• yeditepe üniversitesinde bir antropoloji tezinin başlığı. tezin araştırma grubu bölümünde "bu grup, lkd’ nin üyeleri arasından 10 mesleki ve 10 son kullanıcı olarak ve bunlar da cinsiyet olarak eşit dağılım sağlayabilecek şekilde seçilmeye çalışılmıştır. fakat kadın kullanıcı çok fazla bulunamamıştır." yazılmış.

    bir sosyal bilim çalışmasında örneklem grubunun açıklamasında böyle kestirip atılarak özür dilenmez. ya kadınların yokluğu tespit edilir ya da var olmalarına rağmen ölçülebilir bilgi alınamamasının nedenleri açıklanır. "aradım aradım bulamadım" diyene biliminsanı denmez.

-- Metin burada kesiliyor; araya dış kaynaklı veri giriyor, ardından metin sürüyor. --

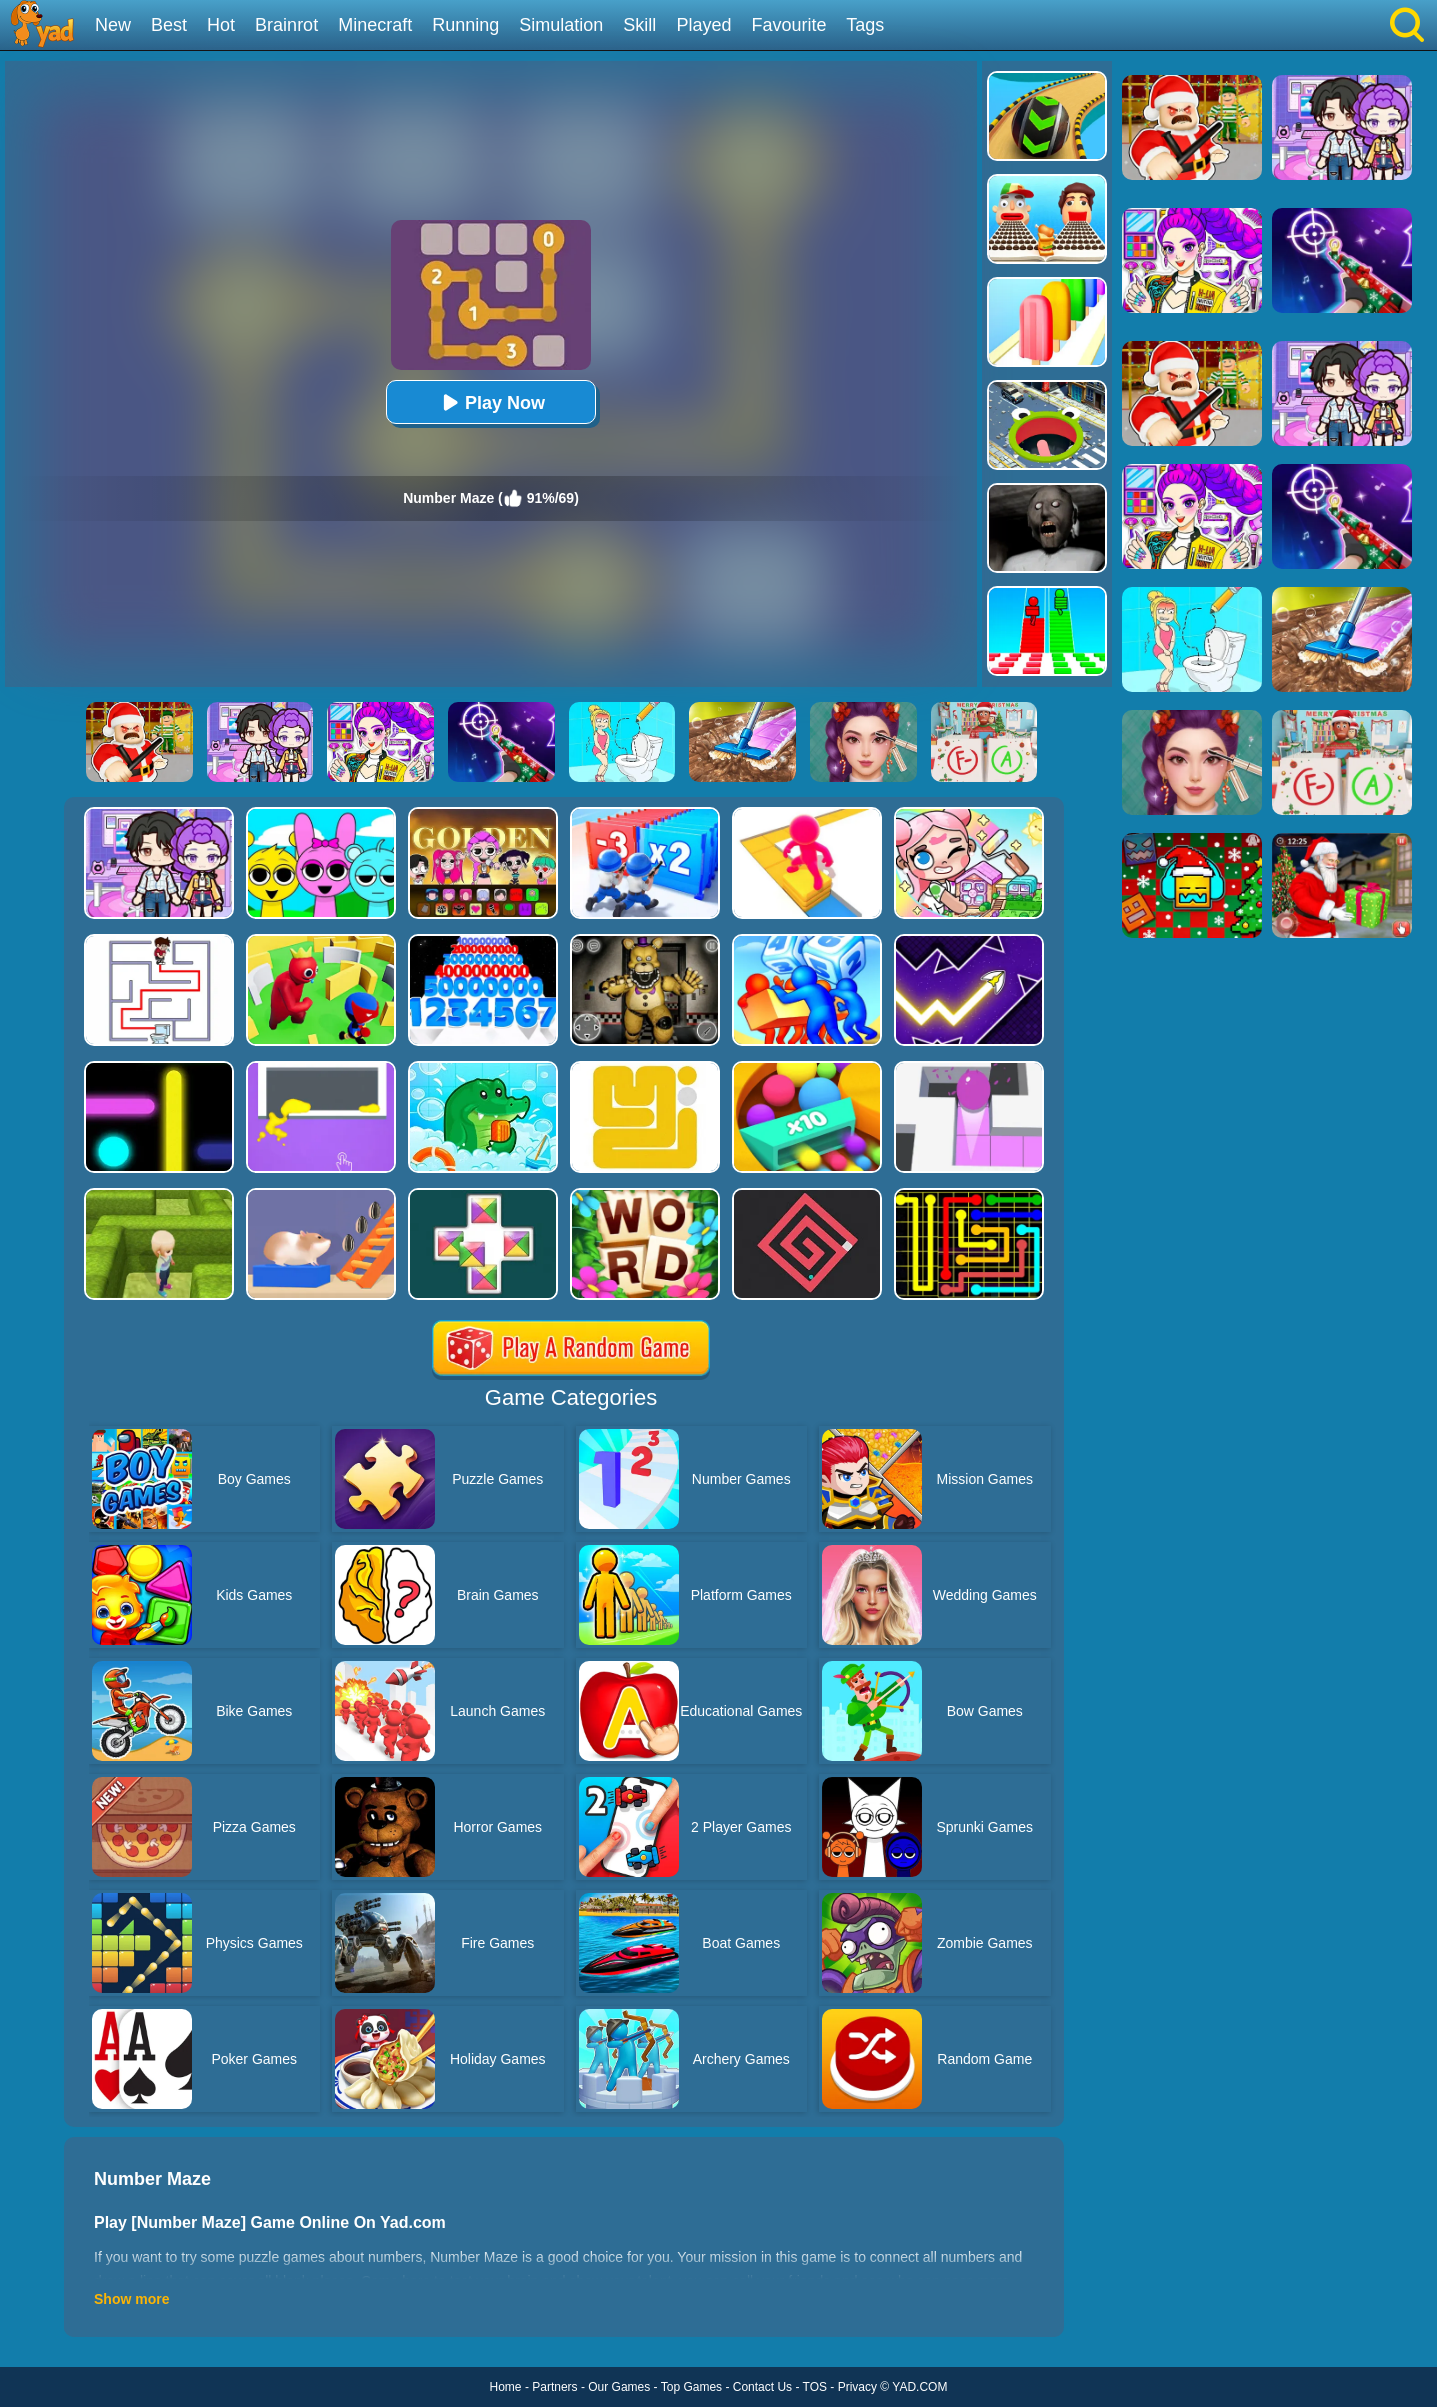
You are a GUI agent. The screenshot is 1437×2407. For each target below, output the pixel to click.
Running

    kadın linux kullanıcısı olmayabilir mi gerçekten? kendi tanıdıklarımı geçiyorum, rastladığım onlarca türkiyeli kadın blog yazarı linux kullandıklarını belirtiyor. ben görüyorsam, bu konuda araştırma yapıp, akademik yayın üreten biri o blogları görmemiş olabilir mi?

    belki ikinci seçenektir, her birini görmüş, ama sağlıklı bir iletişim kuramamıştır. kadınlar konuşmamayı tercih etmiştir. mümkün. fakat bu bir olgu/bulgudur, itinayla not edilir, yayınlanır.

    ben tez jürisinde olsam bir yıl daha okutur, araştırmasını sağlıklı bir zemine oturtarak yayınlamaya zorlardım. fakat yeditepe'de hocaysanız ya da linux kullanıcısıysanız bu kadarı bile sevinmenize, takdir etmenize yetiyor demek ki. yazık.
  • toplumların barındırmadığı* "ahlakı", bilişim toplumlarında gözlemlemek adına başlatılan ve internetin çehresini değiştiren atılımdır.

    misal boston'daki bir yazılımcının açık kaynak kodlarıyla geliştirdiğiniz projenizi, sydney'deki başka bir yazılımcı kaynak olarak kullanır ve bilişim alanında amerikanın tekrar tekrar keşfedilmesinin önüne geçilmiş olur. artakalan vakitlerinizde ve/veya problemlerinize çözüm ararken cevaplarını bildiğiniz sorunlar hakkında insanlara yardımcı olmak konusunda önlenemez bir dürtünüz olur. sizi bu gibi bir yardıma zorlayan başka bir etmenin(para veya başka bir şey) olmaması ise ahlakının temellerini dinlere dayandıran toplumlarda derin hezeyanlara neden olabilir...
  • hareketin tek başına bir toplumsal etkisi olması çok mümkün değildir, zira gerek dünyada gerek memleket sınırlarında çoğunluğu politik vizyonu olmayan, bu nedenle de dolaylı olarak egemen bakış açısını benimsemekten kurtulamayan insanlarca benimsenen bir yaklaşımdır.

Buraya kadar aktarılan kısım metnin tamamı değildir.